Sep 13, 2009, 14:30 GMT
Pattani, Thailand - Suspected Thai separatists on Sunday ambushed a paramilitary patrol outside the violence-racked southern city of Yala, killing five troopers, police said.
The ambush occurred at 7:50 pm local time near a rubber plantation on the outskirts of Yala, 700 kilometres south of Bangkok, Yala Police Chief Major General Saiyan Kaesaesen said.
Five paramilitary men died in a hail of bullets.
Although the attack was the suspected handiwork of Muslim separatists, Saiyan did not rule out a possible business conflict over drug trafficking as the motive for the attack.
'Only 20 per cent of the violence down here is the work of separatists, the remaining 80 per cent can be blamed on conflicts over illicit businesses such as drug trafficking,' Saiyan told the German Press Agency dpa.

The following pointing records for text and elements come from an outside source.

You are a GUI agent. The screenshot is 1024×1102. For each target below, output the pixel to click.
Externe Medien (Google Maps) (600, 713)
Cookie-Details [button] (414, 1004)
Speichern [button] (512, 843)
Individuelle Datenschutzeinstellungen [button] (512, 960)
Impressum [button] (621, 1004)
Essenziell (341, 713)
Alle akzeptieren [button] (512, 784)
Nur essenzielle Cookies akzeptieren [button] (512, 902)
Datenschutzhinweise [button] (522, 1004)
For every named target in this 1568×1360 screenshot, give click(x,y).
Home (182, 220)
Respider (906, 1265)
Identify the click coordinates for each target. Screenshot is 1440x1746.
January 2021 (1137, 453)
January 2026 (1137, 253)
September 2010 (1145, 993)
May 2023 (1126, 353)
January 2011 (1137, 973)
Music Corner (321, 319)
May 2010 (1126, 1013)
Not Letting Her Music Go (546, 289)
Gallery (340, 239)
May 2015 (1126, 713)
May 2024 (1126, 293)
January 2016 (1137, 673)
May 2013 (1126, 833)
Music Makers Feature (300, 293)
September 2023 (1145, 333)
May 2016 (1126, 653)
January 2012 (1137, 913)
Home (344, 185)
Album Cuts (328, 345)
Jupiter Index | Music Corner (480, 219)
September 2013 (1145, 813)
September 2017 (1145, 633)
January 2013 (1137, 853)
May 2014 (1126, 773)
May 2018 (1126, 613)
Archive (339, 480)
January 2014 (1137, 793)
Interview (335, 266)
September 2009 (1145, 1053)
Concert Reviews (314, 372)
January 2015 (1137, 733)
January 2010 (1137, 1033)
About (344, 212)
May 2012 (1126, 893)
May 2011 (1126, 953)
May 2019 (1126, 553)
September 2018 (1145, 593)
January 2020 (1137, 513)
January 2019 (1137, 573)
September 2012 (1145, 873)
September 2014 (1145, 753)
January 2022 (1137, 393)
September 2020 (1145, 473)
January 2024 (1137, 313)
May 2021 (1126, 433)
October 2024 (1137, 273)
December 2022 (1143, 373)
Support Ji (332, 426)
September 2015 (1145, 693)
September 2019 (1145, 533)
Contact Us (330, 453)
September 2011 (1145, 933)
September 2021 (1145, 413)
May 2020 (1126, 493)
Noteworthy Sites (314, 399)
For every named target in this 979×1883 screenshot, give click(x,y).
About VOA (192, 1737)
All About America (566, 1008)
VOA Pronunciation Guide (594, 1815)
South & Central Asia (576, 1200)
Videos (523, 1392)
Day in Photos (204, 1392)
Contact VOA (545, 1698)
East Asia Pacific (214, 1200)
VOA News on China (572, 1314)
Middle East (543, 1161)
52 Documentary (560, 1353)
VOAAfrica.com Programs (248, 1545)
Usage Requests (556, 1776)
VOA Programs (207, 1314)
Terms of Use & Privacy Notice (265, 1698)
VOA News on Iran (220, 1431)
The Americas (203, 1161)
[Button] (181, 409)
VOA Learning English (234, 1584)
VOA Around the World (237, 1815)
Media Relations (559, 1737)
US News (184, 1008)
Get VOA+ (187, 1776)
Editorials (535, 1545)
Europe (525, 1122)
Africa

'It's easy to blame everything on the separatists,' said Saiyan, who assumed his post in Yala recently.
Thailand's three southernmost provinces - Narathiwat, Pattani and Yala - have been hit by a fresh wave of powerful bombs and murders this month as political tensions mount in Bangkok over conflicts among politicians about the appointment of a new national police chief and other contentious issues.
An estimated 3,500 people have died in clashes, bombings, revenge killings and beheadings in Thailand's so-called deep south since Muslim militants raided an army depot in January 2004, killing four soldiers and making off with 300 weapons, leading to an escalation of the region's separatist struggle.
Besides a long-simmering separatist struggle in the region, which borders Malaysia, the three provinces have a recent history of lucrative but illicit trade in smuggling, drugs and protection rackets.
About 80 per cent of the region's 2 million people are Muslims. Of the 300,000 Thai Buddhists who lived in the region, some 70,000 have left their homes over the past six years.
Although the region, which centuries ago was the independent Islamic sultanate of Pattani, was conquered by Bangkok about 200 years ago, it has never wholly submitted to Thai rule.
Analysts said the region's Muslim population, the majority of whom speak a Malay dialect and follow Malay customs, feels alienated from the predominantly Buddhist Thai state.